[Saved entries]
▬▬▬▬▬▬▬▬▬▬

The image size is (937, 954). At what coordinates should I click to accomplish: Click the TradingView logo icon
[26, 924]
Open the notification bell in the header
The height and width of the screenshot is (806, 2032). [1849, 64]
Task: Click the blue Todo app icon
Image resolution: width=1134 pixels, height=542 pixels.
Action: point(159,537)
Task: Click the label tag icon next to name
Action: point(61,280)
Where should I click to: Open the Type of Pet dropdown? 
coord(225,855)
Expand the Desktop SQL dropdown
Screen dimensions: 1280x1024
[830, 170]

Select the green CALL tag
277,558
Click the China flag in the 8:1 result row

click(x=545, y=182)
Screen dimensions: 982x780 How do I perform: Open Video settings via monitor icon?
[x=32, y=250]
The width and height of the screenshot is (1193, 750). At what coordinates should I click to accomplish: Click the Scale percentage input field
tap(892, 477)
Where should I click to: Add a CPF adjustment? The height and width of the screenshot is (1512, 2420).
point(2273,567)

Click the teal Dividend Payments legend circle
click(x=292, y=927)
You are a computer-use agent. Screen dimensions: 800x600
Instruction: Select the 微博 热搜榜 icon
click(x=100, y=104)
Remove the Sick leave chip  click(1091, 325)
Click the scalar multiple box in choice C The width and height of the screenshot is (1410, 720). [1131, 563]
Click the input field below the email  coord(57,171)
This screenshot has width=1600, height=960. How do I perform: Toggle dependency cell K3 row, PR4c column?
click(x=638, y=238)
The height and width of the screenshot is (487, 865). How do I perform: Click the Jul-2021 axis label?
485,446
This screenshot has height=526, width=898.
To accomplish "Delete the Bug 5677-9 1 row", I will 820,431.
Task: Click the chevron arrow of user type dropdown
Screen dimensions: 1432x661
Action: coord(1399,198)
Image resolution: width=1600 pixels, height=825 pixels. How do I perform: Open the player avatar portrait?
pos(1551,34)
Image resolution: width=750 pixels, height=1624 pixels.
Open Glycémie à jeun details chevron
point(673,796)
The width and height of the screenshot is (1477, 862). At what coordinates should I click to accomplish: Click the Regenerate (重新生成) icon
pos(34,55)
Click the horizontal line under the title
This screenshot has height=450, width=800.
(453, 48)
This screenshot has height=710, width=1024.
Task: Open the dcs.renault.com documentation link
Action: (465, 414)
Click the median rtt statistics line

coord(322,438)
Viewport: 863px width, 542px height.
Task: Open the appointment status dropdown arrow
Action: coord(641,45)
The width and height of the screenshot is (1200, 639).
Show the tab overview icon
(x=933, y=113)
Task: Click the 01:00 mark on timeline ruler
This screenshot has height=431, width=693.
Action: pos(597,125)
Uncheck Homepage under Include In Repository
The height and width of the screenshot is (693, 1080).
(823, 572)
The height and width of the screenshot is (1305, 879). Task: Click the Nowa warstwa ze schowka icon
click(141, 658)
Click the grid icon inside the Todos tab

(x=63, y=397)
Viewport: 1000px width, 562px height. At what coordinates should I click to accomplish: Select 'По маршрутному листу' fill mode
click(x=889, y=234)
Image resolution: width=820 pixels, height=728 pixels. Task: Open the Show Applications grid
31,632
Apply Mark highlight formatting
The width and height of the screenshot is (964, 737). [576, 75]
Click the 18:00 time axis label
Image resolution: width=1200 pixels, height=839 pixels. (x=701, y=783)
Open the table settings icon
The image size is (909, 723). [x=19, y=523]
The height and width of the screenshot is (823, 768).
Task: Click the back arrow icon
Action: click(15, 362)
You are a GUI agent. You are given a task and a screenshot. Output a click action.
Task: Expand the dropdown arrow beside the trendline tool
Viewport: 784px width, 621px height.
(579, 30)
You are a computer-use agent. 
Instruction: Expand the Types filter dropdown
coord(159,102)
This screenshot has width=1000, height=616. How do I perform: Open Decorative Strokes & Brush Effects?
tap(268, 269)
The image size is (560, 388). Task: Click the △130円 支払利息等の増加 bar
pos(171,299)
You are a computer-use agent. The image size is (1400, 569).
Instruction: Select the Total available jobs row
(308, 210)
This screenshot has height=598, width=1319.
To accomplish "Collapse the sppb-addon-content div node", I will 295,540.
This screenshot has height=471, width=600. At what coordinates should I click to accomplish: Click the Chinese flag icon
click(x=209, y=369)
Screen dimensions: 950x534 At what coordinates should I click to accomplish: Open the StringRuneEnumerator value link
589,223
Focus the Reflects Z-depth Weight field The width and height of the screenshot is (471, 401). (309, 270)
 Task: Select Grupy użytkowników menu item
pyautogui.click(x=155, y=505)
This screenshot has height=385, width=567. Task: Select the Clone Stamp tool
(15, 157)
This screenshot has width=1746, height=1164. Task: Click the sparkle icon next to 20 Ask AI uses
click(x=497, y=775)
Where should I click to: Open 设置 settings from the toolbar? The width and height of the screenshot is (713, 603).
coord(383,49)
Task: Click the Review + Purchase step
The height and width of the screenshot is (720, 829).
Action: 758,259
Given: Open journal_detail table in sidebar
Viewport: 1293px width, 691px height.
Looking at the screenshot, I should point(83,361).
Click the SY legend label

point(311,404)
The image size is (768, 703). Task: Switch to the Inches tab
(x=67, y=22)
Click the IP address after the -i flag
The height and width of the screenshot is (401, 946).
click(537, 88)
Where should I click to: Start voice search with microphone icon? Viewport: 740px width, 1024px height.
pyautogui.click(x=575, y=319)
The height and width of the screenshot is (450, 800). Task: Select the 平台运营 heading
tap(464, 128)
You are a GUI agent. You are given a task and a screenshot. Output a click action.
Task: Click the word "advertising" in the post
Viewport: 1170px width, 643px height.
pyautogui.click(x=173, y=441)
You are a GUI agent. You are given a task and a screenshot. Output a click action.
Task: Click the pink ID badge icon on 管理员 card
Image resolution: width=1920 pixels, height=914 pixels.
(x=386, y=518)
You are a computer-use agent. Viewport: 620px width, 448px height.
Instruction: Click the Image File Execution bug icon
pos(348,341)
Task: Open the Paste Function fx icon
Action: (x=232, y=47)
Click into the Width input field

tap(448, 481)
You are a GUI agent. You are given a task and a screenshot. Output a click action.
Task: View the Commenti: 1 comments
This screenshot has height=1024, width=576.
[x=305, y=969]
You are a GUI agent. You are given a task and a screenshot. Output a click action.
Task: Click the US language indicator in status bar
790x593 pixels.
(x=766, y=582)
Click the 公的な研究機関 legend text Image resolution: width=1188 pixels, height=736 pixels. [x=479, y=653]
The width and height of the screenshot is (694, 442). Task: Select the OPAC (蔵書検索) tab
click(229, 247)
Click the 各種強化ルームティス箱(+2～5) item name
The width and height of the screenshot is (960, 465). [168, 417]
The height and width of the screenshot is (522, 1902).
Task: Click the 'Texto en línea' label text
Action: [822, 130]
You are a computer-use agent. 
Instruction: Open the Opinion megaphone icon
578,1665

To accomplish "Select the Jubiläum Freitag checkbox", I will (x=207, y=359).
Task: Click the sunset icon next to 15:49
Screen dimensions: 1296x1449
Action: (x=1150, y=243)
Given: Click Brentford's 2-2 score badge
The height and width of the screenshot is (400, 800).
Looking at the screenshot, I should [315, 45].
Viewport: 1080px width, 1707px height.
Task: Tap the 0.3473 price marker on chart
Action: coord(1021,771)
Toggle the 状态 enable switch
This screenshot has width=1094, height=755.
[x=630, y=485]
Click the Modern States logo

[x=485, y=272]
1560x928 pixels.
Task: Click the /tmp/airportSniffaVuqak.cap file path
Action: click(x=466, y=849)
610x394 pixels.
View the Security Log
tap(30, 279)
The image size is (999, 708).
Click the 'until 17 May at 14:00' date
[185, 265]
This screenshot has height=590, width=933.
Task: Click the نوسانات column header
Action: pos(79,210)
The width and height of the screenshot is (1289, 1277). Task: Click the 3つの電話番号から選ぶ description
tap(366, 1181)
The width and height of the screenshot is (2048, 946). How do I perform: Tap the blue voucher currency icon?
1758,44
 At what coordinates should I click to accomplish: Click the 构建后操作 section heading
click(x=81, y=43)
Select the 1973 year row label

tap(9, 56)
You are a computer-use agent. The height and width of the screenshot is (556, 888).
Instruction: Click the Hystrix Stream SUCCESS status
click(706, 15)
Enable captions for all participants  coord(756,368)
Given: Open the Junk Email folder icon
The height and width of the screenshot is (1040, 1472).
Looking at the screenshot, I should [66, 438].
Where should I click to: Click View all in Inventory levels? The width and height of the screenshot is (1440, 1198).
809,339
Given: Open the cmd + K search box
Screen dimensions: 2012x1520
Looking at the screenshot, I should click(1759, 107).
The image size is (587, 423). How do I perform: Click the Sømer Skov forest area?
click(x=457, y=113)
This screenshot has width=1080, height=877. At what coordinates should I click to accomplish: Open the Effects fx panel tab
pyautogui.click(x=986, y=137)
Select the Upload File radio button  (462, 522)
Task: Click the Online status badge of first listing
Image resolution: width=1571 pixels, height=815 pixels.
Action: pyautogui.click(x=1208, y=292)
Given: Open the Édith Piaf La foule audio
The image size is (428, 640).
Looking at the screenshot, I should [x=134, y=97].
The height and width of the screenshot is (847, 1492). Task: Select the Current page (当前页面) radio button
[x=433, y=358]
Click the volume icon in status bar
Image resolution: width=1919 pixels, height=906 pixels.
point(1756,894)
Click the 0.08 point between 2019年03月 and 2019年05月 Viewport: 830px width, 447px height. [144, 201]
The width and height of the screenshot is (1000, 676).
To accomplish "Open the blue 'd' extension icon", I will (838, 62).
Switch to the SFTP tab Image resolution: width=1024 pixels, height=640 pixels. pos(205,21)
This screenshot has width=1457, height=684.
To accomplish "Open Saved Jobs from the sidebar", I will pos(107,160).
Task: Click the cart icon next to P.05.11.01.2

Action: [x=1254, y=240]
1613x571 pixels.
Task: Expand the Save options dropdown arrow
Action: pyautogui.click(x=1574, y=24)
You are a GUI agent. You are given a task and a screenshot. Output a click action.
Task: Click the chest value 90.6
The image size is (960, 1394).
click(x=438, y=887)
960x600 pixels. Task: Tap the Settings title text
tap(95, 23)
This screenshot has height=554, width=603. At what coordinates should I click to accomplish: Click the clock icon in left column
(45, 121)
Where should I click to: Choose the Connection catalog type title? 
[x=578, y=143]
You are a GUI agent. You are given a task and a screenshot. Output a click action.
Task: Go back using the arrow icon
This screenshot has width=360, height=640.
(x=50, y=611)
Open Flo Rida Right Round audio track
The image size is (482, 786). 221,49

▬▬▬▬▬▬▬▬▬▬

WORK TO BE COMPLETED:
For each line above that contains the word "sidebar", give the line as it is written.

SOLUTION TO THE EXERCISE:
Given: Open journal_detail table in sidebar
To accomplish "Open Saved Jobs from the sidebar", I will pos(107,160).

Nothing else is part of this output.